EXERCISE: Give back the records below verbatim, please, but without a single image.

####

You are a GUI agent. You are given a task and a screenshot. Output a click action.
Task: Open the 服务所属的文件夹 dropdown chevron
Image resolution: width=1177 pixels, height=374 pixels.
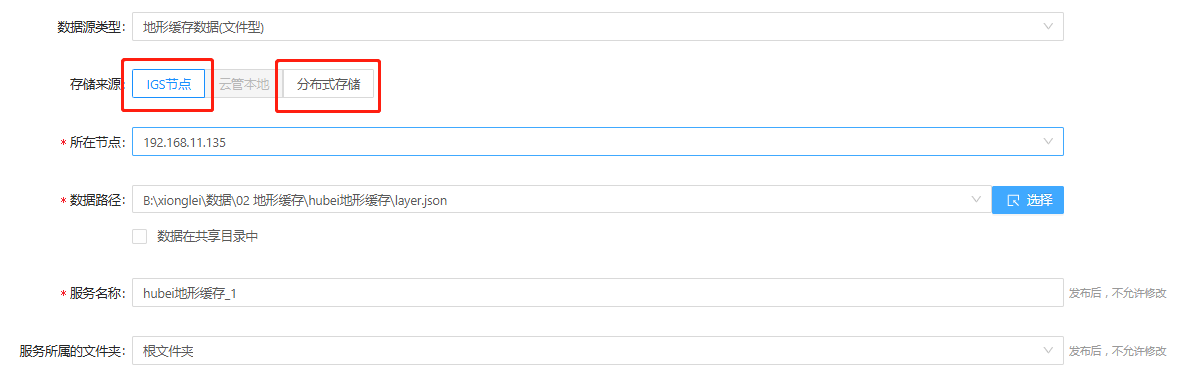click(1048, 351)
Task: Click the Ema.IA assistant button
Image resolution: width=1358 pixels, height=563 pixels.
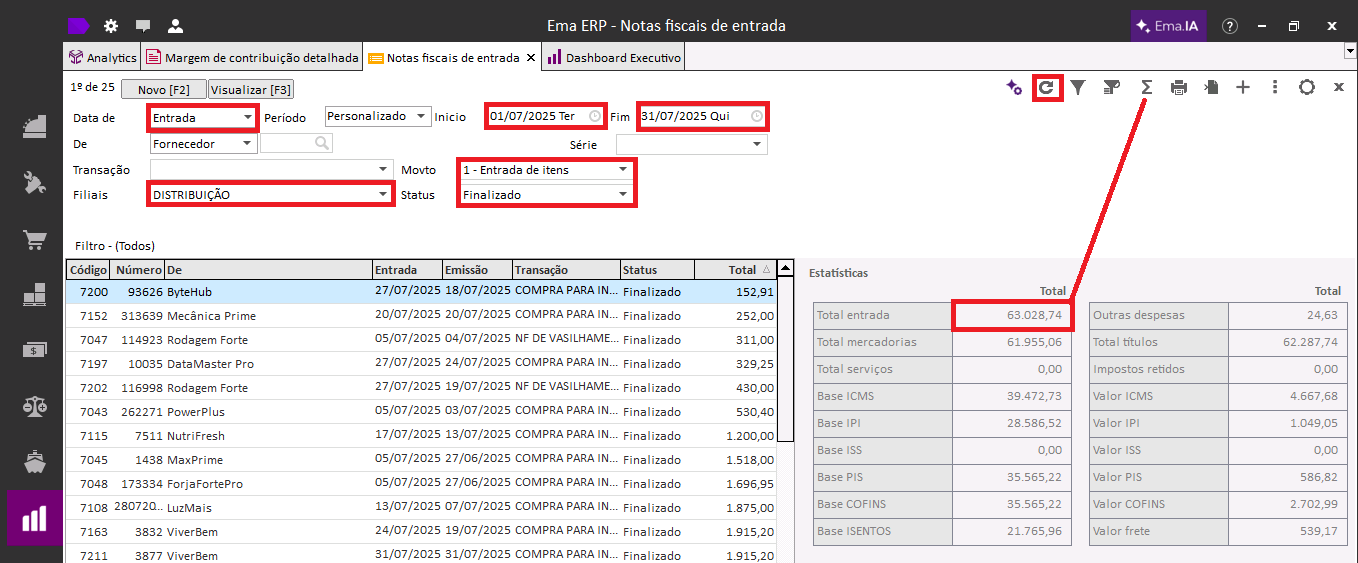Action: 1167,26
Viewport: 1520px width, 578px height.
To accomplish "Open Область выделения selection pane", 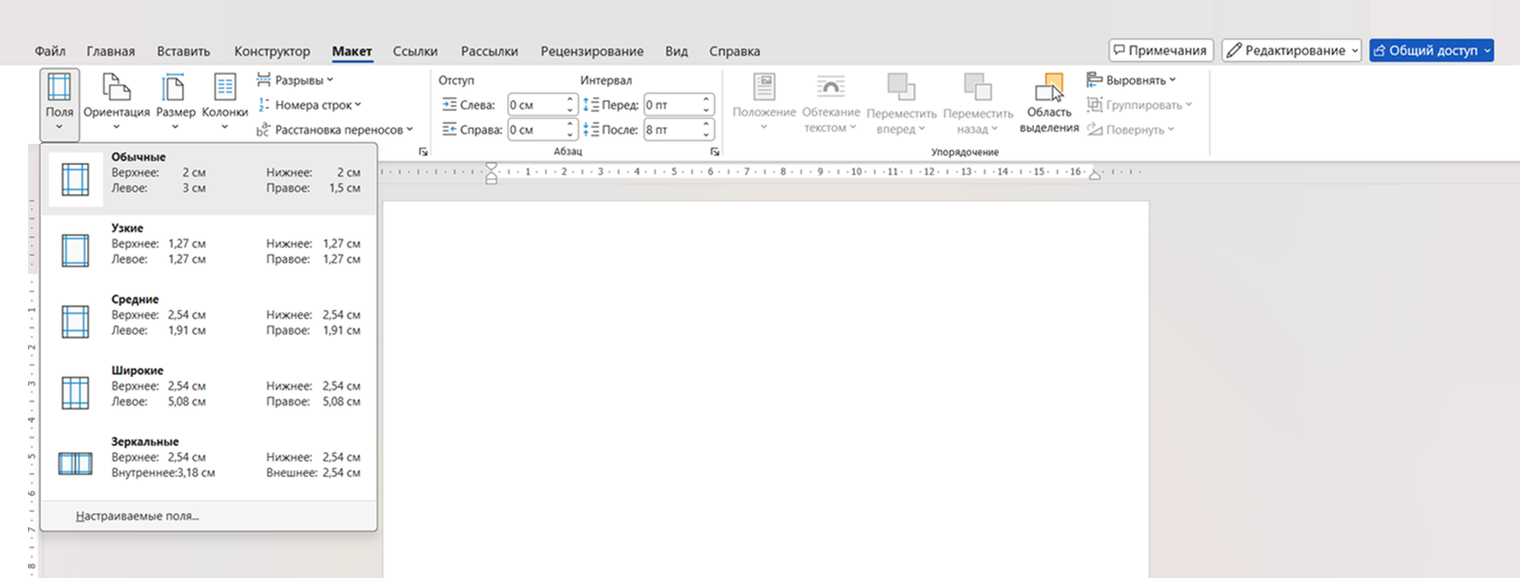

####

OUTPUT OF THE TASK:
You are a GUI agent. You are given a task and a screenshot. Output a click action.
Task: Open the 服务所属的文件夹 dropdown chevron
Image resolution: width=1177 pixels, height=374 pixels.
click(1048, 351)
Task: Click the Ema.IA assistant button
Image resolution: width=1358 pixels, height=563 pixels.
Action: 1167,26
Viewport: 1520px width, 578px height.
To accomplish "Open Область выделения selection pane", 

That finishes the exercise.